» **What to work on**:
Rewrite the records below as a numbered list, one line per item, leaving out the blank lines.

» **Provided information**:
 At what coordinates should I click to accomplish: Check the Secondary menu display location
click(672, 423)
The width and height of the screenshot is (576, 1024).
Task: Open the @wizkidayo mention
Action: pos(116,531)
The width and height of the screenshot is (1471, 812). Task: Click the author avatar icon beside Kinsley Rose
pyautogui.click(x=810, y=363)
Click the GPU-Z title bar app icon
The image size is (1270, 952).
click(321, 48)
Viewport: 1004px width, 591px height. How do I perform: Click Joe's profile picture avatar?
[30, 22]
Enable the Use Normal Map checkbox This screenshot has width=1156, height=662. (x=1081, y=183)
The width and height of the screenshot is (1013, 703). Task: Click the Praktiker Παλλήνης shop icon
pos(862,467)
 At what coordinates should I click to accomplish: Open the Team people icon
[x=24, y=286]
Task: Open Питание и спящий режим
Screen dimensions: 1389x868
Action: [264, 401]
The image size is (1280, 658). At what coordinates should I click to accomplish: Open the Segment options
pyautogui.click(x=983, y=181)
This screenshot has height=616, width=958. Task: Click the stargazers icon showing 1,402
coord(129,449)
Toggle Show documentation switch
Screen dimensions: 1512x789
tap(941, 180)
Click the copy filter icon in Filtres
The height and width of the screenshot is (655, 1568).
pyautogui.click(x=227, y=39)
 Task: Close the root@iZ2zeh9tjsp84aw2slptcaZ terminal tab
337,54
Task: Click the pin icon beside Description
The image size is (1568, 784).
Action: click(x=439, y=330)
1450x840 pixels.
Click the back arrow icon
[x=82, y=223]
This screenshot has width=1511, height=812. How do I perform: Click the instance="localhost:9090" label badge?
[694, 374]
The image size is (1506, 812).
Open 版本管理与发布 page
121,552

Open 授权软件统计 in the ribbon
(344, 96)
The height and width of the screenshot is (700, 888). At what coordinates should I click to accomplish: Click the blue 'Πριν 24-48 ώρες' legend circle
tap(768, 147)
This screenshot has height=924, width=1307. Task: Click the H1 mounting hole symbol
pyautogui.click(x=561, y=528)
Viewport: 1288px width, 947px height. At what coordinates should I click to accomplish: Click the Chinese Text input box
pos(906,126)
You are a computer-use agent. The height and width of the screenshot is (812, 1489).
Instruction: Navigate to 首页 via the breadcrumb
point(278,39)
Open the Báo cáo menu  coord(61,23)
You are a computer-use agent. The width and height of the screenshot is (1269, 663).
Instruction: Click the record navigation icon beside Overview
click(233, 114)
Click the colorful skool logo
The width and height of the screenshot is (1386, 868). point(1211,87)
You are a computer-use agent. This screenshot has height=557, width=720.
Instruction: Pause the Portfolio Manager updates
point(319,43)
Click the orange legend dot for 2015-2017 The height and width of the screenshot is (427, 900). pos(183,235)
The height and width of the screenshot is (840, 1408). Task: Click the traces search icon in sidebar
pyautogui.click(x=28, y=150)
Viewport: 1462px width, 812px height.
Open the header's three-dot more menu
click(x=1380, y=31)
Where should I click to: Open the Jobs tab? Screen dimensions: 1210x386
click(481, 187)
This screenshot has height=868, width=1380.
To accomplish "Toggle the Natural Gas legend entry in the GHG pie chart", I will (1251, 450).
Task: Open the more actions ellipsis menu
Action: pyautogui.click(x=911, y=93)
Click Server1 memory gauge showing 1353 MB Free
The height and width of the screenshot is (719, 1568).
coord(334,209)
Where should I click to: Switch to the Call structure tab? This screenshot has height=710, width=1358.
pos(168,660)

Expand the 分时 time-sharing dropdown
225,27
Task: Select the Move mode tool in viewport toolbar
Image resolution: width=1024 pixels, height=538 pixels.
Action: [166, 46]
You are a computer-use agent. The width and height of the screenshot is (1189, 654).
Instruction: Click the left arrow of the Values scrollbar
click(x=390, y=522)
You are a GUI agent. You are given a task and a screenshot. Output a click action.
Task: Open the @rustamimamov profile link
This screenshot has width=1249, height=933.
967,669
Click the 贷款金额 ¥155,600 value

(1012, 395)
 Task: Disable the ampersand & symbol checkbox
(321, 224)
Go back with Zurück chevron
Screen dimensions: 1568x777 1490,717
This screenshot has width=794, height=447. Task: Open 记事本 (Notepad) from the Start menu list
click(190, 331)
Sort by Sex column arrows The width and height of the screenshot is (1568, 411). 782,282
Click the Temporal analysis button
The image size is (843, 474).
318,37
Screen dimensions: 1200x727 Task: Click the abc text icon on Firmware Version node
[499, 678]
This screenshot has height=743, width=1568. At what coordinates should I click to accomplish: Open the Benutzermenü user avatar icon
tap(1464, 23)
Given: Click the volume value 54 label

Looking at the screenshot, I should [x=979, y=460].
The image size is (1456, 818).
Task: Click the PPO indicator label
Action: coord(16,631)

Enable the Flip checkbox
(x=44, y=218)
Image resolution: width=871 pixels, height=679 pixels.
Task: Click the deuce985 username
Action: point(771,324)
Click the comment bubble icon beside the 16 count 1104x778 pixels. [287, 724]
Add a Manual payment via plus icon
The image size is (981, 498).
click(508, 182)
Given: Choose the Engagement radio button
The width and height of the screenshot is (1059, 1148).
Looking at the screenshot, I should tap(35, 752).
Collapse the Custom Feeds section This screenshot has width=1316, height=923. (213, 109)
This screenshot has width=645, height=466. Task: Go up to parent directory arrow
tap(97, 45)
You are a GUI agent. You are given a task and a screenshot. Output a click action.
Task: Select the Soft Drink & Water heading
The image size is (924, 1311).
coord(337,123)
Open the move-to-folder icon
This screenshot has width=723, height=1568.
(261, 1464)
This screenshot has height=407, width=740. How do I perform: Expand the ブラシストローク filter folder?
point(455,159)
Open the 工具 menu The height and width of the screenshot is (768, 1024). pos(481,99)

» **Reply to the task**:
1.  At what coordinates should I click to accomplish: Check the Secondary menu display location
2. click(672, 423)
3. The width and height of the screenshot is (576, 1024).
4. Task: Open the @wizkidayo mention
5. Action: pos(116,531)
6. The width and height of the screenshot is (1471, 812). Task: Click the author avatar icon beside Kinsley Rose
7. pyautogui.click(x=810, y=363)
8. Click the GPU-Z title bar app icon
9. The image size is (1270, 952).
10. click(321, 48)
11. Viewport: 1004px width, 591px height. How do I perform: Click Joe's profile picture avatar?
12. [30, 22]
13. Enable the Use Normal Map checkbox This screenshot has width=1156, height=662. (x=1081, y=183)
14. The width and height of the screenshot is (1013, 703). Task: Click the Praktiker Παλλήνης shop icon
15. pos(862,467)
16.  At what coordinates should I click to accomplish: Open the Team people icon
17. [x=24, y=286]
18. Task: Open Питание и спящий режим
19. Screen dimensions: 1389x868
20. Action: [264, 401]
21. The image size is (1280, 658). At what coordinates should I click to accomplish: Open the Segment options
22. pyautogui.click(x=983, y=181)
23. This screenshot has height=616, width=958. Task: Click the stargazers icon showing 1,402
24. coord(129,449)
25. Toggle Show documentation switch
26. Screen dimensions: 1512x789
27. tap(941, 180)
28. Click the copy filter icon in Filtres
29. The height and width of the screenshot is (655, 1568).
30. pyautogui.click(x=227, y=39)
31.  Task: Close the root@iZ2zeh9tjsp84aw2slptcaZ terminal tab
32. 337,54
33. Task: Click the pin icon beside Description
34. The image size is (1568, 784).
35. Action: click(x=439, y=330)
36. 1450x840 pixels.
37. Click the back arrow icon
38. [x=82, y=223]
39. This screenshot has width=1511, height=812. How do I perform: Click the instance="localhost:9090" label badge?
40. [694, 374]
41. The image size is (1506, 812).
42. Open 版本管理与发布 page
43. 121,552
44. Open 授权软件统计 in the ribbon
45. (344, 96)
46. The height and width of the screenshot is (700, 888). At what coordinates should I click to accomplish: Click the blue 'Πριν 24-48 ώρες' legend circle
47. tap(768, 147)
48. This screenshot has height=924, width=1307. Task: Click the H1 mounting hole symbol
49. pyautogui.click(x=561, y=528)
50. Viewport: 1288px width, 947px height. At what coordinates should I click to accomplish: Click the Chinese Text input box
51. pos(906,126)
52. You are a computer-use agent. The height and width of the screenshot is (812, 1489).
53. Instruction: Navigate to 首页 via the breadcrumb
54. point(278,39)
55. Open the Báo cáo menu  coord(61,23)
56. You are a computer-use agent. The width and height of the screenshot is (1269, 663).
57. Instruction: Click the record navigation icon beside Overview
58. click(233, 114)
59. Click the colorful skool logo
60. The width and height of the screenshot is (1386, 868). point(1211,87)
61. You are a computer-use agent. This screenshot has height=557, width=720.
62. Instruction: Pause the Portfolio Manager updates
63. point(319,43)
64. Click the orange legend dot for 2015-2017 The height and width of the screenshot is (427, 900). pos(183,235)
65. The height and width of the screenshot is (840, 1408). Task: Click the traces search icon in sidebar
66. pyautogui.click(x=28, y=150)
67. Viewport: 1462px width, 812px height.
68. Open the header's three-dot more menu
69. click(x=1380, y=31)
70. Where should I click to: Open the Jobs tab? Screen dimensions: 1210x386
71. click(481, 187)
72. This screenshot has height=868, width=1380.
73. To accomplish "Toggle the Natural Gas legend entry in the GHG pie chart", I will (1251, 450).
74. Task: Open the more actions ellipsis menu
75. Action: pyautogui.click(x=911, y=93)
76. Click Server1 memory gauge showing 1353 MB Free
77. The height and width of the screenshot is (719, 1568).
78. coord(334,209)
79. Where should I click to: Switch to the Call structure tab? This screenshot has height=710, width=1358.
80. pos(168,660)
81. Expand the 分时 time-sharing dropdown
82. 225,27
83. Task: Select the Move mode tool in viewport toolbar
84. Image resolution: width=1024 pixels, height=538 pixels.
85. Action: [166, 46]
86. You are a computer-use agent. The width and height of the screenshot is (1189, 654).
87. Instruction: Click the left arrow of the Values scrollbar
88. click(x=390, y=522)
89. You are a GUI agent. You are given a task and a screenshot. Output a click action.
90. Task: Open the @rustamimamov profile link
91. This screenshot has width=1249, height=933.
92. 967,669
93. Click the 贷款金额 ¥155,600 value
94. (1012, 395)
95.  Task: Disable the ampersand & symbol checkbox
96. (321, 224)
97. Go back with Zurück chevron
98. Screen dimensions: 1568x777 1490,717
99. This screenshot has width=794, height=447. Task: Open 记事本 (Notepad) from the Start menu list
100. click(190, 331)
101. Sort by Sex column arrows The width and height of the screenshot is (1568, 411). 782,282
102. Click the Temporal analysis button
103. The image size is (843, 474).
104. 318,37
105. Screen dimensions: 1200x727 Task: Click the abc text icon on Firmware Version node
106. [499, 678]
107. This screenshot has height=743, width=1568. At what coordinates should I click to accomplish: Open the Benutzermenü user avatar icon
108. tap(1464, 23)
109. Given: Click the volume value 54 label
110. Looking at the screenshot, I should [x=979, y=460].
111. The image size is (1456, 818).
112. Task: Click the PPO indicator label
113. Action: coord(16,631)
114. Enable the Flip checkbox
115. (x=44, y=218)
116. Image resolution: width=871 pixels, height=679 pixels.
117. Task: Click the deuce985 username
118. Action: point(771,324)
119. Click the comment bubble icon beside the 16 count 1104x778 pixels. [287, 724]
120. Add a Manual payment via plus icon
121. The image size is (981, 498).
122. click(508, 182)
123. Given: Choose the Engagement radio button
124. The width and height of the screenshot is (1059, 1148).
125. Looking at the screenshot, I should tap(35, 752).
126. Collapse the Custom Feeds section This screenshot has width=1316, height=923. (213, 109)
127. This screenshot has width=645, height=466. Task: Go up to parent directory arrow
128. tap(97, 45)
129. You are a GUI agent. You are given a task and a screenshot. Output a click action.
130. Task: Select the Soft Drink & Water heading
131. The image size is (924, 1311).
132. coord(337,123)
133. Open the move-to-folder icon
134. This screenshot has width=723, height=1568.
135. (261, 1464)
136. This screenshot has height=407, width=740. How do I perform: Expand the ブラシストローク filter folder?
137. point(455,159)
138. Open the 工具 menu The height and width of the screenshot is (768, 1024). pos(481,99)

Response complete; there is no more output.